• [Required work]:
Repeat the stretch of entries below from the line with "Knowledge Base (167, 2532)" through the line with "DATA CENTER (59, 2430)". Include both ends and add nothing.

• [Dataset records]:
*-*-*

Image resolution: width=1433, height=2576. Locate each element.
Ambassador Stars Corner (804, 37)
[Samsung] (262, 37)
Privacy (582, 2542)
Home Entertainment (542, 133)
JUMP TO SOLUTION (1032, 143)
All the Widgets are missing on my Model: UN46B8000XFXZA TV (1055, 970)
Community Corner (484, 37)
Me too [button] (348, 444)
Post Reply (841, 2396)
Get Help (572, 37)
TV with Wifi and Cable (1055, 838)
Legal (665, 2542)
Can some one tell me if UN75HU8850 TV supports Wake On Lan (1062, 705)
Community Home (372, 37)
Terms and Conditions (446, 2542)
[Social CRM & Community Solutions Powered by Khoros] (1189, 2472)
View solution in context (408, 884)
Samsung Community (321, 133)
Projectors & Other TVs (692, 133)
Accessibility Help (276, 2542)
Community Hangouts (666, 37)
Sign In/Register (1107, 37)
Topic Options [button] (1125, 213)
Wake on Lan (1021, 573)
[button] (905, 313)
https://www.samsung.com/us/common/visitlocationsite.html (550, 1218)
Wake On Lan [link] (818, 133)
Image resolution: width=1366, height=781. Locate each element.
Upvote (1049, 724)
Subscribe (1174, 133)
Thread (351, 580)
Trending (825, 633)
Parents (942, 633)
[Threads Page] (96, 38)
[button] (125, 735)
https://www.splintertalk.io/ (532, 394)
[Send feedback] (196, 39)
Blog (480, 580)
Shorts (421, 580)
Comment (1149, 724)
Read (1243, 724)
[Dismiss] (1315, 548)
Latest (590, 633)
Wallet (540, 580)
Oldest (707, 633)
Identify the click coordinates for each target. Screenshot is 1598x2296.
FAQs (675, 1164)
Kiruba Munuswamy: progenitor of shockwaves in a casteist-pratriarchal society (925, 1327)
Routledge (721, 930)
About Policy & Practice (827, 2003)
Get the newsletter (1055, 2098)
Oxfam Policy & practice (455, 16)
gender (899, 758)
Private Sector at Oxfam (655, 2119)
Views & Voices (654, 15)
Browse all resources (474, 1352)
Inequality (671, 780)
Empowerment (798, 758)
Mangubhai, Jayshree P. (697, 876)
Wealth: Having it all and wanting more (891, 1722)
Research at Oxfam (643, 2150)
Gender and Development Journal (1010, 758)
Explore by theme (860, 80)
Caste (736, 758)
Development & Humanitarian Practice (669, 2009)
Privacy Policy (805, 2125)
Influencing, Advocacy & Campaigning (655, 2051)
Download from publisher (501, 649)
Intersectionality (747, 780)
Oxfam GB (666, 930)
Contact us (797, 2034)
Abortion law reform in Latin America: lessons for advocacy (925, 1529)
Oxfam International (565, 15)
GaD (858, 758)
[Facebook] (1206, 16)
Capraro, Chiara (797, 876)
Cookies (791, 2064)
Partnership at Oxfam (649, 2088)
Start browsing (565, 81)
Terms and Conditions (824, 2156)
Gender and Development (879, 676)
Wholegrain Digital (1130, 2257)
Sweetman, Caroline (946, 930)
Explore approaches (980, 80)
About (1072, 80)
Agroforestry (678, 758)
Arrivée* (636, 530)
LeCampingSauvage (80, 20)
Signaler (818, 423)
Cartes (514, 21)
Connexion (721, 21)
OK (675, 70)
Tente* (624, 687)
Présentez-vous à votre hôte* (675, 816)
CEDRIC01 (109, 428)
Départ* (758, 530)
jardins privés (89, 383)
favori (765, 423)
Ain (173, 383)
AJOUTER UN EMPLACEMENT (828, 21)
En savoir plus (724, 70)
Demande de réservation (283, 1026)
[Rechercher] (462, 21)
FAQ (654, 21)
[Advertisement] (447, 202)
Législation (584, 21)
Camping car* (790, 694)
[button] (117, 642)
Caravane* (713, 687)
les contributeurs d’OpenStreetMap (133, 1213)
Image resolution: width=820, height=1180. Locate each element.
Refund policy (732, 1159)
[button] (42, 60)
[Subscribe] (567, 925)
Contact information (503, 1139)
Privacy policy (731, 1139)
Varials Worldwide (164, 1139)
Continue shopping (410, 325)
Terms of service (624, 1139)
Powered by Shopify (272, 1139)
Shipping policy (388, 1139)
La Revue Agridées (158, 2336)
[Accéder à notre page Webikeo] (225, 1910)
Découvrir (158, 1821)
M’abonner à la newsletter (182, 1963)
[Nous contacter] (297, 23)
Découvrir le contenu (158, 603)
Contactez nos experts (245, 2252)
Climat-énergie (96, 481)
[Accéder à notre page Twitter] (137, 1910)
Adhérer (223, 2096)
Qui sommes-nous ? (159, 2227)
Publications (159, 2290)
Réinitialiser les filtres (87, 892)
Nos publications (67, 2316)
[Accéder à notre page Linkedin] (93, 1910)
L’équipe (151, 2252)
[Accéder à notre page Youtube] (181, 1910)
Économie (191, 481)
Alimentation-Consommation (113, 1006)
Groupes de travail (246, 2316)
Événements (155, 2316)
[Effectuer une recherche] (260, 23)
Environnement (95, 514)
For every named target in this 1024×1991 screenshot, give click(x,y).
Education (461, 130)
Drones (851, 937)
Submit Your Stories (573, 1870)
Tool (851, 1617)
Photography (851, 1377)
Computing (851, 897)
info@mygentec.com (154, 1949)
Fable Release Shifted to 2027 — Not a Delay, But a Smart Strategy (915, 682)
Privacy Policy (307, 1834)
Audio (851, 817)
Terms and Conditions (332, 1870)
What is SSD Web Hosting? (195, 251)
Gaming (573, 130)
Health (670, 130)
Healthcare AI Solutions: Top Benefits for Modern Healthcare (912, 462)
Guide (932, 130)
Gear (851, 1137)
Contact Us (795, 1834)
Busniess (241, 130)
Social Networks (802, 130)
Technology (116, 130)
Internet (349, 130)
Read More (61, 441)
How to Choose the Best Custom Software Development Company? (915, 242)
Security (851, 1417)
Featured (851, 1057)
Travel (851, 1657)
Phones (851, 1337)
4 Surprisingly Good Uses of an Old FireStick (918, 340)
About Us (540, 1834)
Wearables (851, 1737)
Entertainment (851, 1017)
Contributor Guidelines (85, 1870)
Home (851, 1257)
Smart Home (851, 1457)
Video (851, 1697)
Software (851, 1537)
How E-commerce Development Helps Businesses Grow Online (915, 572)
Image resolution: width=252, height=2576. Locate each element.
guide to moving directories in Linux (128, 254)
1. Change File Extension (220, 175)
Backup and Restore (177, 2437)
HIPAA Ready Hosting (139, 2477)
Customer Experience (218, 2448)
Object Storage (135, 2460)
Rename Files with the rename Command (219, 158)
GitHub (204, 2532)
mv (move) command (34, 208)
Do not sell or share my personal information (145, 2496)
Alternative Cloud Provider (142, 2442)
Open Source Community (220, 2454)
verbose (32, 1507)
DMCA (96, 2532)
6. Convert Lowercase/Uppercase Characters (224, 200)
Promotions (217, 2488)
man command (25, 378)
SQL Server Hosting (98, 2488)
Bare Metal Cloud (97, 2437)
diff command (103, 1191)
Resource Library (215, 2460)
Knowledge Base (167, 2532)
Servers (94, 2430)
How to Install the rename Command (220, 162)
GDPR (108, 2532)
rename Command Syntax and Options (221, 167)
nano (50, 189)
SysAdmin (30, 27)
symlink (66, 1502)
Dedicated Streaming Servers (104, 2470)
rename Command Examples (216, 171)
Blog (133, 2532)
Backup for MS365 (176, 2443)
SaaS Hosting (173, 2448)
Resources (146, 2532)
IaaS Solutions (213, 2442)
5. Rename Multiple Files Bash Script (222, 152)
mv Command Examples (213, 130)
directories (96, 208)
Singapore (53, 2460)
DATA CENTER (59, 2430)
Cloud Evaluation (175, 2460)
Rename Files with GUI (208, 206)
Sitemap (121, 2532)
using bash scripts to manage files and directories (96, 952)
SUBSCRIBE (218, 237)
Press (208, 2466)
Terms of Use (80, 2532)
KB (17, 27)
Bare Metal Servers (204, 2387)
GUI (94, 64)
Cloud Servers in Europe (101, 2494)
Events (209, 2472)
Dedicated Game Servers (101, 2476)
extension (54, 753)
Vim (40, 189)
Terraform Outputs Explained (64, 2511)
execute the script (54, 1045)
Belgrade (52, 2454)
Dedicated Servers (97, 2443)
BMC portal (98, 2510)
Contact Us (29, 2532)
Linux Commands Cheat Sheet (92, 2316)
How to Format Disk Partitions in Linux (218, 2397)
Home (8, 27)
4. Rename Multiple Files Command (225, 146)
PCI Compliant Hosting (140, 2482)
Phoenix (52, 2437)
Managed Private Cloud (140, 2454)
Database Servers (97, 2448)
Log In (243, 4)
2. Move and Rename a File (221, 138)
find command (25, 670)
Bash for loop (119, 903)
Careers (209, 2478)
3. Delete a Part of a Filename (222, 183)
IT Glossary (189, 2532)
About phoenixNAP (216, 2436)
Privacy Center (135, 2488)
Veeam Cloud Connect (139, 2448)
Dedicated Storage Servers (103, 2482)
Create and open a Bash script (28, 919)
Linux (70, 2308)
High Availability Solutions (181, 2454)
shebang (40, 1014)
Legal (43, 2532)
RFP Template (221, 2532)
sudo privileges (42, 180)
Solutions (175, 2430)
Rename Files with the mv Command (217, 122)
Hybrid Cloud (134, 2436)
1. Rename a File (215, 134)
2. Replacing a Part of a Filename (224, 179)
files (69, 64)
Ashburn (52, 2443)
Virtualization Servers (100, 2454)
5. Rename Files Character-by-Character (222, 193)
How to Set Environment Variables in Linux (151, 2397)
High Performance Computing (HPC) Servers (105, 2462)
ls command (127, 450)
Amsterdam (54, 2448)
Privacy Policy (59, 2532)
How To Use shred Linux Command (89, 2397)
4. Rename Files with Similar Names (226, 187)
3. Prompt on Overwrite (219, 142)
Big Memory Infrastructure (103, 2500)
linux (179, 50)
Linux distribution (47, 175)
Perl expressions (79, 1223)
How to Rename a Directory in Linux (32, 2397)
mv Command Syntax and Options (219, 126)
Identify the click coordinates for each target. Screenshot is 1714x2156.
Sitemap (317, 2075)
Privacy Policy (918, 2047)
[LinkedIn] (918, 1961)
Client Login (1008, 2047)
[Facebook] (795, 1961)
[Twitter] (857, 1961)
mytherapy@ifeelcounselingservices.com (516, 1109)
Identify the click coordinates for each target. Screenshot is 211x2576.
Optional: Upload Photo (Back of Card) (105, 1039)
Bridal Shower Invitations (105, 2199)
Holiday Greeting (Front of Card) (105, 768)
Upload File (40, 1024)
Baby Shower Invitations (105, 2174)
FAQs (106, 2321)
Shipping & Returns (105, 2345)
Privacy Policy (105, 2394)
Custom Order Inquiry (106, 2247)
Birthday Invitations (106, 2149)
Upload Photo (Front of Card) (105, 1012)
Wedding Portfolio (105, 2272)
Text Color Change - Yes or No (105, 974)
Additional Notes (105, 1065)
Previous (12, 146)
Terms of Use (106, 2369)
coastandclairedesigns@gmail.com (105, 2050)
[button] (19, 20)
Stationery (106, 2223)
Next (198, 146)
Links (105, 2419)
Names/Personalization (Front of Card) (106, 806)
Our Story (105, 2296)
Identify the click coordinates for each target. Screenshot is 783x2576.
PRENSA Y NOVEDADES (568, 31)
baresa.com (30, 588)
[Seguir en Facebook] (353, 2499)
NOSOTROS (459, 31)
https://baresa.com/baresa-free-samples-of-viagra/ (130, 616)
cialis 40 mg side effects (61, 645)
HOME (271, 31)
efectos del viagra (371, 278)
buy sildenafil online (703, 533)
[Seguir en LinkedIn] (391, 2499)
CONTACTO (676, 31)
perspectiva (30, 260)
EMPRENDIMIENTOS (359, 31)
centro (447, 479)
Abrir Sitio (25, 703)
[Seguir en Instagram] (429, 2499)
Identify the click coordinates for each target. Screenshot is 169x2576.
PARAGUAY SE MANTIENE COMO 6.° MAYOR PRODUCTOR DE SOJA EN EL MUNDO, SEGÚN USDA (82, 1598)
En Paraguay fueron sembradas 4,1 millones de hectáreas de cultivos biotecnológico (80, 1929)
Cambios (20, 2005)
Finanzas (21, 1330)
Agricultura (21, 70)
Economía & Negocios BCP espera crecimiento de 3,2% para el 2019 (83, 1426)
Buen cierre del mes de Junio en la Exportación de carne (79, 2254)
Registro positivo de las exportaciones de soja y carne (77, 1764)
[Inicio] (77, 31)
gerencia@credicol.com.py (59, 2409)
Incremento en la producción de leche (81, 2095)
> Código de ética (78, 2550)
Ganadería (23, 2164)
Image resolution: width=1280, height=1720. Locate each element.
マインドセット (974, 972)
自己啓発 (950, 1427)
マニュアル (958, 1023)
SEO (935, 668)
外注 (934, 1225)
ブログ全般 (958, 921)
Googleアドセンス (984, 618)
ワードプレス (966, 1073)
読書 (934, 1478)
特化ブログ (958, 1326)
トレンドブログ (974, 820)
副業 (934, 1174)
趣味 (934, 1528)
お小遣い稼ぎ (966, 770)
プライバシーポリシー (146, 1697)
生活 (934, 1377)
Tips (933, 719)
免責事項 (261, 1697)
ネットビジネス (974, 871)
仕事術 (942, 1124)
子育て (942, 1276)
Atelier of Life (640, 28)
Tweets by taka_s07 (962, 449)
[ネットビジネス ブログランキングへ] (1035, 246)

*-*-*

• [Result of this exercise]:
Knowledge Base (167, 2532)
Servers (94, 2430)
How to Install the rename Command (220, 162)
GDPR (108, 2532)
rename Command Syntax and Options (221, 167)
nano (50, 189)
SysAdmin (30, 27)
symlink (66, 1502)
Dedicated Streaming Servers (104, 2470)
rename Command Examples (216, 171)
Blog (133, 2532)
Backup for MS365 (176, 2443)
SaaS Hosting (173, 2448)
Resources (146, 2532)
IaaS Solutions (213, 2442)
5. Rename Multiple Files Bash Script (222, 152)
mv Command Examples (213, 130)
directories (96, 208)
Singapore (53, 2460)
DATA CENTER (59, 2430)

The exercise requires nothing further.